#### [What this task involves]
For the entries below, repeat exactly each line starting with the one that contains "This screenshot has width=1000, height=563." and going on through the one that contains "Given: Open trend chart icon for 暖手宝充电 防爆", and no others.

-- Record set follows --

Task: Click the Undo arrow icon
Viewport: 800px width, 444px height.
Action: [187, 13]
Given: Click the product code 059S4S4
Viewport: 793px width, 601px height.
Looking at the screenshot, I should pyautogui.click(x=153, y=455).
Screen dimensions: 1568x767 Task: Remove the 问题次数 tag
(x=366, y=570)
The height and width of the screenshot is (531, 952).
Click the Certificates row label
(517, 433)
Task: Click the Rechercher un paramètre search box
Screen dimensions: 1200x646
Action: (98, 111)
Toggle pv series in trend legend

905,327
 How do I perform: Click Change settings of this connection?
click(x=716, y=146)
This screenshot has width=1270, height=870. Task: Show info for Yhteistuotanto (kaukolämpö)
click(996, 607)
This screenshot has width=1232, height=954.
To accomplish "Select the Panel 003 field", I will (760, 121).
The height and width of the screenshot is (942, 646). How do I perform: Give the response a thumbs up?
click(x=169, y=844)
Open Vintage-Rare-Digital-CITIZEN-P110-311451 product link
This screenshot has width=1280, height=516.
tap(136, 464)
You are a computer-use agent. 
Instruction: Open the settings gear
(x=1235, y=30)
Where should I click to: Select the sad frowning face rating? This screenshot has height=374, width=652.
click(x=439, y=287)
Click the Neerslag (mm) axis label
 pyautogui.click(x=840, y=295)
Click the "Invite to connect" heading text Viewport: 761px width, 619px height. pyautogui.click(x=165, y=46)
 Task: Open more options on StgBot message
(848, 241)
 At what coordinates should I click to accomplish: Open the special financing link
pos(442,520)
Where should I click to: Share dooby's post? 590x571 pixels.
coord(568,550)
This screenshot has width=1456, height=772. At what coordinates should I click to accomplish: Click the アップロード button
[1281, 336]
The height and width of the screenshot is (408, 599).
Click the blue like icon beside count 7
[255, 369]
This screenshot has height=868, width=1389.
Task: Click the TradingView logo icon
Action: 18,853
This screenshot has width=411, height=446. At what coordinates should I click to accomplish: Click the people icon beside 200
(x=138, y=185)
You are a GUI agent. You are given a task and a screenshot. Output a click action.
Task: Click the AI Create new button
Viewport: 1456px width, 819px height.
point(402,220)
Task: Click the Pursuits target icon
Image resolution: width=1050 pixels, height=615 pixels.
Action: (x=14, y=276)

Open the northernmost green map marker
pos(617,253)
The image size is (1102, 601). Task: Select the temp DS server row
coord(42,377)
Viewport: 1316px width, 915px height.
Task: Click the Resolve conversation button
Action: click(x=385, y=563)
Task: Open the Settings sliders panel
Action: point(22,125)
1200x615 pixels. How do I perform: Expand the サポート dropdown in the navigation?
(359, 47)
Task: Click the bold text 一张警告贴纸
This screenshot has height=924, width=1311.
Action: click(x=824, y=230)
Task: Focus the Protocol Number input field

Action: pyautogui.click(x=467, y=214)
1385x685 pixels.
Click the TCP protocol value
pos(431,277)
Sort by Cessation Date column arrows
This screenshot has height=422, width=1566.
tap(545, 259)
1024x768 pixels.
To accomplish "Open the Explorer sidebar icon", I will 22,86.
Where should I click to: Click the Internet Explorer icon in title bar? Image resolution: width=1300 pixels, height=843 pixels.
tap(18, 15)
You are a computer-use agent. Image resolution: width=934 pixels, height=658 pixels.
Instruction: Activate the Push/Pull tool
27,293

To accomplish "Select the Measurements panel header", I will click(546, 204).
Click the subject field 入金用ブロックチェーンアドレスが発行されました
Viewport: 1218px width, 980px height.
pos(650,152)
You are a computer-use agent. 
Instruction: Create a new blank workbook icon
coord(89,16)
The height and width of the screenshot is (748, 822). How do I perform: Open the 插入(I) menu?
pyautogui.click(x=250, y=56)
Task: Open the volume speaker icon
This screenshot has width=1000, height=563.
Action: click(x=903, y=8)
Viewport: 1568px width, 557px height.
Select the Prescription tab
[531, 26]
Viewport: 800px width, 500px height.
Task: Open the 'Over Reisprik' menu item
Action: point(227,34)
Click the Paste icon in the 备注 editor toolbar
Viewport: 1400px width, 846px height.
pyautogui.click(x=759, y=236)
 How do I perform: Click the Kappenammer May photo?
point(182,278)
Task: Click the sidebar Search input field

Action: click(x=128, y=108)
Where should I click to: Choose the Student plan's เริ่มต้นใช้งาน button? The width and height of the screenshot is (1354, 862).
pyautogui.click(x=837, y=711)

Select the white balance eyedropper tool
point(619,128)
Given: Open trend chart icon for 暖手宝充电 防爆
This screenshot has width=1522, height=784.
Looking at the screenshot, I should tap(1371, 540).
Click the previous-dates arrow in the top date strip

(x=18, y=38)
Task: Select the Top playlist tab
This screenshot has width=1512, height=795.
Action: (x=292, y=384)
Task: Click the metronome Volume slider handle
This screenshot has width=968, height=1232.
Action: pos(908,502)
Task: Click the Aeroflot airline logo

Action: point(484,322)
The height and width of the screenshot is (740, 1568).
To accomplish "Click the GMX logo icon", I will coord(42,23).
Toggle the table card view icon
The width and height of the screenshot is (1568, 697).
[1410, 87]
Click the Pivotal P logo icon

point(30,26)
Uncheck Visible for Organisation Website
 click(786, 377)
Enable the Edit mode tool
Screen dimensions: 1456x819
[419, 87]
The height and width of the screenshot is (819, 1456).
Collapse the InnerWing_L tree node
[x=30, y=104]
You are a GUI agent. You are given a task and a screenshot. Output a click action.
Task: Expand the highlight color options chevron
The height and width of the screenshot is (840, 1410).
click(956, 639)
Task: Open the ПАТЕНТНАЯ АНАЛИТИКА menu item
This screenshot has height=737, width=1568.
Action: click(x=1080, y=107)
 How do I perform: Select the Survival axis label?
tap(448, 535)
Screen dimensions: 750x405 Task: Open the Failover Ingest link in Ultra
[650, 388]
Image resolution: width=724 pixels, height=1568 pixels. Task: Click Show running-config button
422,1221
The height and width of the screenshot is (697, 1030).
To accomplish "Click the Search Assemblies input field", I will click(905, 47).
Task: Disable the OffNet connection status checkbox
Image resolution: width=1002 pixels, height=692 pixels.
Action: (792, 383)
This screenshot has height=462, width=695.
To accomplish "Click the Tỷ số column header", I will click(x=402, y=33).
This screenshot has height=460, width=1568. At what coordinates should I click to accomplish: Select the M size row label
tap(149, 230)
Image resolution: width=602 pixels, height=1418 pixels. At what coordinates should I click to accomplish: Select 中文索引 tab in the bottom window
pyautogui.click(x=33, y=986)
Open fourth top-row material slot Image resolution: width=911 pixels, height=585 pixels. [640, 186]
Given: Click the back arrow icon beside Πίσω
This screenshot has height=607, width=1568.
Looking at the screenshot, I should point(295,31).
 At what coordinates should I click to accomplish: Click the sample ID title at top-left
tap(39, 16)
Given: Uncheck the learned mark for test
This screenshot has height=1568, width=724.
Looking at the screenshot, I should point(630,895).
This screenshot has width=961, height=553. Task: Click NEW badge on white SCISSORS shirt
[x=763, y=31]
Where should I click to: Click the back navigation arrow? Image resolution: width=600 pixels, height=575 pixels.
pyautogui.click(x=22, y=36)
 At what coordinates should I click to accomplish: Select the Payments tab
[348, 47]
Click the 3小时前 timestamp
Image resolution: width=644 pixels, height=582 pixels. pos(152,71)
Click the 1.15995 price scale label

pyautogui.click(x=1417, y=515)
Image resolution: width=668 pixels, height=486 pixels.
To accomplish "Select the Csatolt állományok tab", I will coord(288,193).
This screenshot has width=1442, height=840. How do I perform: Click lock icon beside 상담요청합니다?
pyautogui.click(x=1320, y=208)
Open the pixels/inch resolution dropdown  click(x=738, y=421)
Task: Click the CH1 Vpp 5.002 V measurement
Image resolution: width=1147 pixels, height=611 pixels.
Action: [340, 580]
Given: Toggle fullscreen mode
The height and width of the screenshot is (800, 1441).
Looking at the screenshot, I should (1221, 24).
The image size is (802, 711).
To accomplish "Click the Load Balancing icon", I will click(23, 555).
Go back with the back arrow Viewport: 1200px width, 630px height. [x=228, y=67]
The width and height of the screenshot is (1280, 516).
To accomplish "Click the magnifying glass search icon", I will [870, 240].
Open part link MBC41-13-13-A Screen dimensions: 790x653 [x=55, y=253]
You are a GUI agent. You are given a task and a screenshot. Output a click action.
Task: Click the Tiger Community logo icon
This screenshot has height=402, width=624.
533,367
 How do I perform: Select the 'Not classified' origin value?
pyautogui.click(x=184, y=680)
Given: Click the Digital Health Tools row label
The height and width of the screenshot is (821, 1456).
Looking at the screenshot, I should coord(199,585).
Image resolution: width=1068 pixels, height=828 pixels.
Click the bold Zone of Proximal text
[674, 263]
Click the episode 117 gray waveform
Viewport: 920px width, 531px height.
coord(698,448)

-- Record set concluded --

#### [Exercise response]
This screenshot has width=1000, height=563.
Action: click(x=903, y=8)
Viewport: 1568px width, 557px height.
Select the Prescription tab
[531, 26]
Viewport: 800px width, 500px height.
Task: Open the 'Over Reisprik' menu item
Action: point(227,34)
Click the Paste icon in the 备注 editor toolbar
Viewport: 1400px width, 846px height.
pyautogui.click(x=759, y=236)
 How do I perform: Click the Kappenammer May photo?
point(182,278)
Task: Click the sidebar Search input field

Action: click(x=128, y=108)
Where should I click to: Choose the Student plan's เริ่มต้นใช้งาน button? The width and height of the screenshot is (1354, 862).
pyautogui.click(x=837, y=711)

Select the white balance eyedropper tool
point(619,128)
Given: Open trend chart icon for 暖手宝充电 防爆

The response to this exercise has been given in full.